═══ Data records ═══

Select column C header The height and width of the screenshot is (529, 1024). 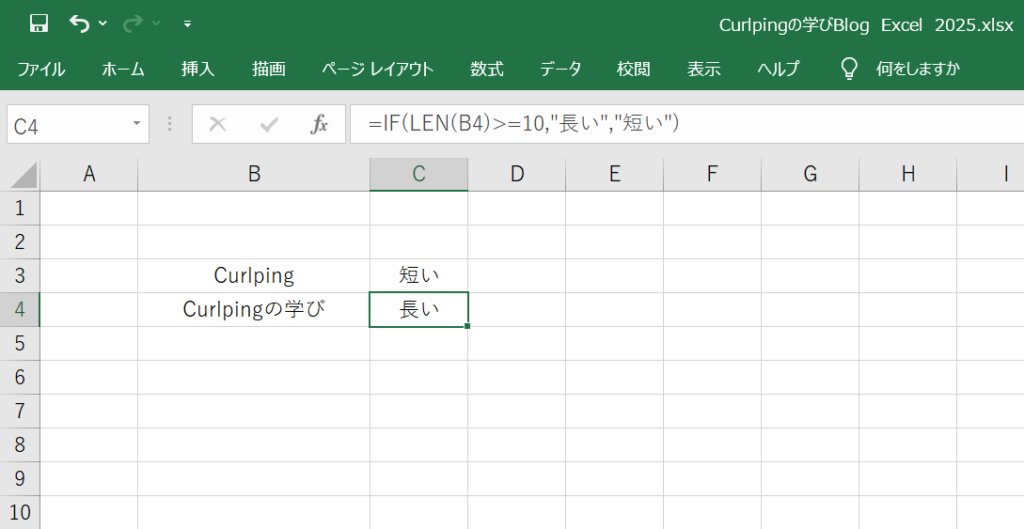[x=418, y=174]
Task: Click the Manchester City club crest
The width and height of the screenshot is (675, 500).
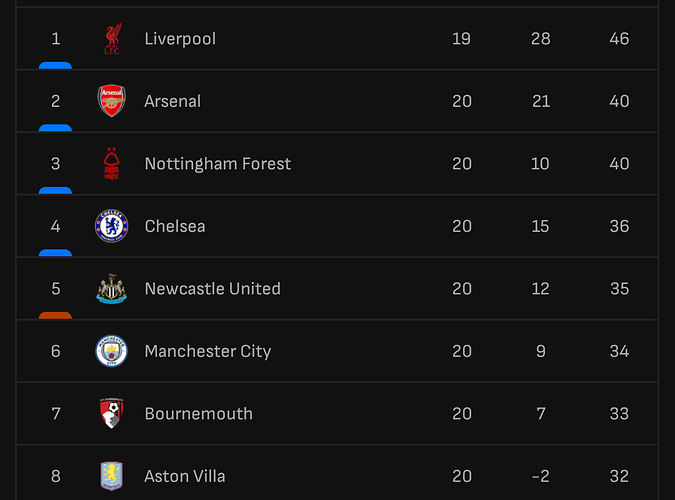Action: pyautogui.click(x=111, y=351)
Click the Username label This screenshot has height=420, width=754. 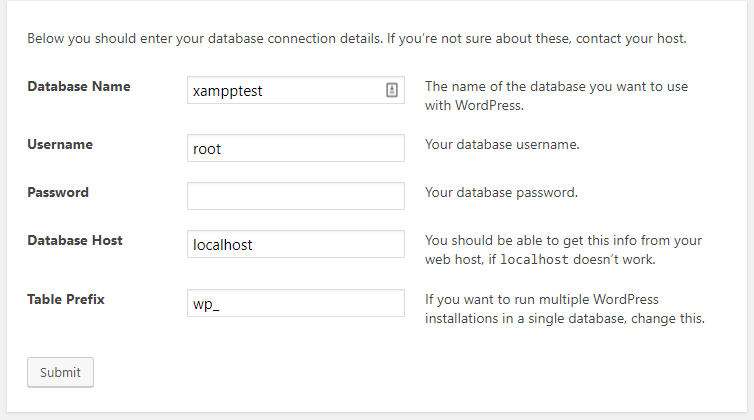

═══

__What you should do__
Start at the line holding "The width and" and stop at the last line of the entries above. Repeat those lines exactly, pictures excluded.

__Solution for this task__
The width and height of the screenshot is (675, 500).
Action: pyautogui.click(x=111, y=351)
Click the Username label This screenshot has height=420, width=754. 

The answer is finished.